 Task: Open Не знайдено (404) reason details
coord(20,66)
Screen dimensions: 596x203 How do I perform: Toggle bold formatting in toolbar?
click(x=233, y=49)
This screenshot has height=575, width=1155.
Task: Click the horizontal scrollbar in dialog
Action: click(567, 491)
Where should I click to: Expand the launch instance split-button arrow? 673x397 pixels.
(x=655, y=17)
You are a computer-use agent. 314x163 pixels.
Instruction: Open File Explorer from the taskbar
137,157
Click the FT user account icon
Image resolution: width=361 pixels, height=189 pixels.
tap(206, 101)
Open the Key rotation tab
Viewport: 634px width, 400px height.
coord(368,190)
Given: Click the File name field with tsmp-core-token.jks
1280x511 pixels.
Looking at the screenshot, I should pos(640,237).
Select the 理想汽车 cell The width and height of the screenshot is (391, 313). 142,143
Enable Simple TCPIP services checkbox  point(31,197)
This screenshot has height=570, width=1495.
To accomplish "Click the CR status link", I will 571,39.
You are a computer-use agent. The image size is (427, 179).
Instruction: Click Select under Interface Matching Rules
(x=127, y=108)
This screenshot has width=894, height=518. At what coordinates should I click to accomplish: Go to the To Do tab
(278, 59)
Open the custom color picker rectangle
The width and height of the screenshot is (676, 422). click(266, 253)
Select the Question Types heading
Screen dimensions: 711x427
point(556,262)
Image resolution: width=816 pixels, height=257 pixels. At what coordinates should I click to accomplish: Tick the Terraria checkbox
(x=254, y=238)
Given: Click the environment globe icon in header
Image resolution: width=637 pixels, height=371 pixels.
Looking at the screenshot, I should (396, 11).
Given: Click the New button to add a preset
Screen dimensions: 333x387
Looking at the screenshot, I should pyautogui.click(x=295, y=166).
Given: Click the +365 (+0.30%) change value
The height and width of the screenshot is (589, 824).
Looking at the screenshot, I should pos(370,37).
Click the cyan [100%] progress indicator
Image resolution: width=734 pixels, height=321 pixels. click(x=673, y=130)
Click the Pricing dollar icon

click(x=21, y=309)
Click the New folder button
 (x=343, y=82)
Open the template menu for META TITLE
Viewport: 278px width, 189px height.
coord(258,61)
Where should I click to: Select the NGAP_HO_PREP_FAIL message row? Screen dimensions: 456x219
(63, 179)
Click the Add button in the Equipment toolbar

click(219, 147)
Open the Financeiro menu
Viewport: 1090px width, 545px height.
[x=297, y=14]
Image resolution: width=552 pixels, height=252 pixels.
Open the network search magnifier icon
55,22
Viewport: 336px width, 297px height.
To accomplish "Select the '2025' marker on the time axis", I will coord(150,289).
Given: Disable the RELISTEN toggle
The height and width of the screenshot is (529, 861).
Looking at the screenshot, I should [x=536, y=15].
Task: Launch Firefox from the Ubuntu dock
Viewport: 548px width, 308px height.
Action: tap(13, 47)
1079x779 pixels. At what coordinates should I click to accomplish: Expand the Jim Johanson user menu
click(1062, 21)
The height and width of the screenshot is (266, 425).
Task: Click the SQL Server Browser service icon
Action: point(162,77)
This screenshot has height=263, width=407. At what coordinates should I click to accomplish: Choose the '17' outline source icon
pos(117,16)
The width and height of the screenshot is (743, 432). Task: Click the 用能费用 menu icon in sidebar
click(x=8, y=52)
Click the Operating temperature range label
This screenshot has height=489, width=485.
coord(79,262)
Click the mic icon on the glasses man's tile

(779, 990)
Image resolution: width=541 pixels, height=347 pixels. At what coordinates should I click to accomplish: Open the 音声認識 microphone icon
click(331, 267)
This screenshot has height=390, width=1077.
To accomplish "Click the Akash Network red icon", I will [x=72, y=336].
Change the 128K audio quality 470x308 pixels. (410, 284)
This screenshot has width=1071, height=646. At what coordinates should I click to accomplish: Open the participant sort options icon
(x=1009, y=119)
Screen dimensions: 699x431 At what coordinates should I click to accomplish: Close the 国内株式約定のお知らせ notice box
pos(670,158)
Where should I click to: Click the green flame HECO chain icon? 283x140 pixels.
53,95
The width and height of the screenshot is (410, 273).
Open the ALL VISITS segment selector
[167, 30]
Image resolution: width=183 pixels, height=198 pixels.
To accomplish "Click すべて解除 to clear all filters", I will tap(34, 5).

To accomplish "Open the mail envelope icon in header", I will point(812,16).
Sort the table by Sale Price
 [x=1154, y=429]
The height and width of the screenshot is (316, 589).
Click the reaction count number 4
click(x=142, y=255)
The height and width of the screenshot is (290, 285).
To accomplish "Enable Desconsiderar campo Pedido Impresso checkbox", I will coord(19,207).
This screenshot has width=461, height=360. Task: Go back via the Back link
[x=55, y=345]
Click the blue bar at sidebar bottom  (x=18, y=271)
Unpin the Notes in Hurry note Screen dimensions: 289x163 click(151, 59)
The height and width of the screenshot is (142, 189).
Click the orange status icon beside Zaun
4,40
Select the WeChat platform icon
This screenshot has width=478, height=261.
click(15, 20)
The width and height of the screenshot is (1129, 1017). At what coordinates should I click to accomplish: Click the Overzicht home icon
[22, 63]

▸ **DESCRIPTION OF THE TASK**
Repeat each line above exactly as it stands.

▸ **THE COMPLETED TASK**
 Task: Open Не знайдено (404) reason details
coord(20,66)
Screen dimensions: 596x203 How do I perform: Toggle bold formatting in toolbar?
click(x=233, y=49)
This screenshot has height=575, width=1155.
Task: Click the horizontal scrollbar in dialog
Action: click(567, 491)
Where should I click to: Expand the launch instance split-button arrow? 673x397 pixels.
(x=655, y=17)
You are a computer-use agent. 314x163 pixels.
Instruction: Open File Explorer from the taskbar
137,157
Click the FT user account icon
Image resolution: width=361 pixels, height=189 pixels.
tap(206, 101)
Open the Key rotation tab
Viewport: 634px width, 400px height.
coord(368,190)
Given: Click the File name field with tsmp-core-token.jks
1280x511 pixels.
Looking at the screenshot, I should pos(640,237).
Select the 理想汽车 cell The width and height of the screenshot is (391, 313). 142,143
Enable Simple TCPIP services checkbox  point(31,197)
This screenshot has height=570, width=1495.
To accomplish "Click the CR status link", I will 571,39.
You are a computer-use agent. The image size is (427, 179).
Instruction: Click Select under Interface Matching Rules
(x=127, y=108)
This screenshot has width=894, height=518. At what coordinates should I click to accomplish: Go to the To Do tab
(278, 59)
Open the custom color picker rectangle
The width and height of the screenshot is (676, 422). click(266, 253)
Select the Question Types heading
Screen dimensions: 711x427
point(556,262)
Image resolution: width=816 pixels, height=257 pixels. At what coordinates should I click to accomplish: Tick the Terraria checkbox
(x=254, y=238)
Given: Click the environment globe icon in header
Image resolution: width=637 pixels, height=371 pixels.
Looking at the screenshot, I should (396, 11).
Given: Click the New button to add a preset
Screen dimensions: 333x387
Looking at the screenshot, I should pyautogui.click(x=295, y=166).
Given: Click the +365 (+0.30%) change value
The height and width of the screenshot is (589, 824).
Looking at the screenshot, I should pos(370,37).
Click the cyan [100%] progress indicator
Image resolution: width=734 pixels, height=321 pixels. click(x=673, y=130)
Click the Pricing dollar icon

click(x=21, y=309)
Click the New folder button
 (x=343, y=82)
Open the template menu for META TITLE
Viewport: 278px width, 189px height.
coord(258,61)
Where should I click to: Select the NGAP_HO_PREP_FAIL message row? Screen dimensions: 456x219
(63, 179)
Click the Add button in the Equipment toolbar

click(219, 147)
Open the Financeiro menu
Viewport: 1090px width, 545px height.
[x=297, y=14]
Image resolution: width=552 pixels, height=252 pixels.
Open the network search magnifier icon
55,22
Viewport: 336px width, 297px height.
To accomplish "Select the '2025' marker on the time axis", I will coord(150,289).
Given: Disable the RELISTEN toggle
The height and width of the screenshot is (529, 861).
Looking at the screenshot, I should [x=536, y=15].
Task: Launch Firefox from the Ubuntu dock
Viewport: 548px width, 308px height.
Action: tap(13, 47)
1079x779 pixels. At what coordinates should I click to accomplish: Expand the Jim Johanson user menu
click(1062, 21)
The height and width of the screenshot is (266, 425).
Task: Click the SQL Server Browser service icon
Action: point(162,77)
This screenshot has height=263, width=407. At what coordinates should I click to accomplish: Choose the '17' outline source icon
pos(117,16)
The width and height of the screenshot is (743, 432). Task: Click the 用能费用 menu icon in sidebar
click(x=8, y=52)
Click the Operating temperature range label
This screenshot has height=489, width=485.
coord(79,262)
Click the mic icon on the glasses man's tile

(779, 990)
Image resolution: width=541 pixels, height=347 pixels. At what coordinates should I click to accomplish: Open the 音声認識 microphone icon
click(331, 267)
This screenshot has height=390, width=1077.
To accomplish "Click the Akash Network red icon", I will [x=72, y=336].
Change the 128K audio quality 470x308 pixels. (410, 284)
This screenshot has width=1071, height=646. At what coordinates should I click to accomplish: Open the participant sort options icon
(x=1009, y=119)
Screen dimensions: 699x431 At what coordinates should I click to accomplish: Close the 国内株式約定のお知らせ notice box
pos(670,158)
Where should I click to: Click the green flame HECO chain icon? 283x140 pixels.
53,95
The width and height of the screenshot is (410, 273).
Open the ALL VISITS segment selector
[167, 30]
Image resolution: width=183 pixels, height=198 pixels.
To accomplish "Click すべて解除 to clear all filters", I will tap(34, 5).

To accomplish "Open the mail envelope icon in header", I will point(812,16).
Sort the table by Sale Price
 [x=1154, y=429]
The height and width of the screenshot is (316, 589).
Click the reaction count number 4
click(x=142, y=255)
The height and width of the screenshot is (290, 285).
To accomplish "Enable Desconsiderar campo Pedido Impresso checkbox", I will coord(19,207).
This screenshot has width=461, height=360. Task: Go back via the Back link
[x=55, y=345]
Click the blue bar at sidebar bottom  (x=18, y=271)
Unpin the Notes in Hurry note Screen dimensions: 289x163 click(151, 59)
The height and width of the screenshot is (142, 189).
Click the orange status icon beside Zaun
4,40
Select the WeChat platform icon
This screenshot has width=478, height=261.
click(15, 20)
The width and height of the screenshot is (1129, 1017). At what coordinates should I click to accomplish: Click the Overzicht home icon
[22, 63]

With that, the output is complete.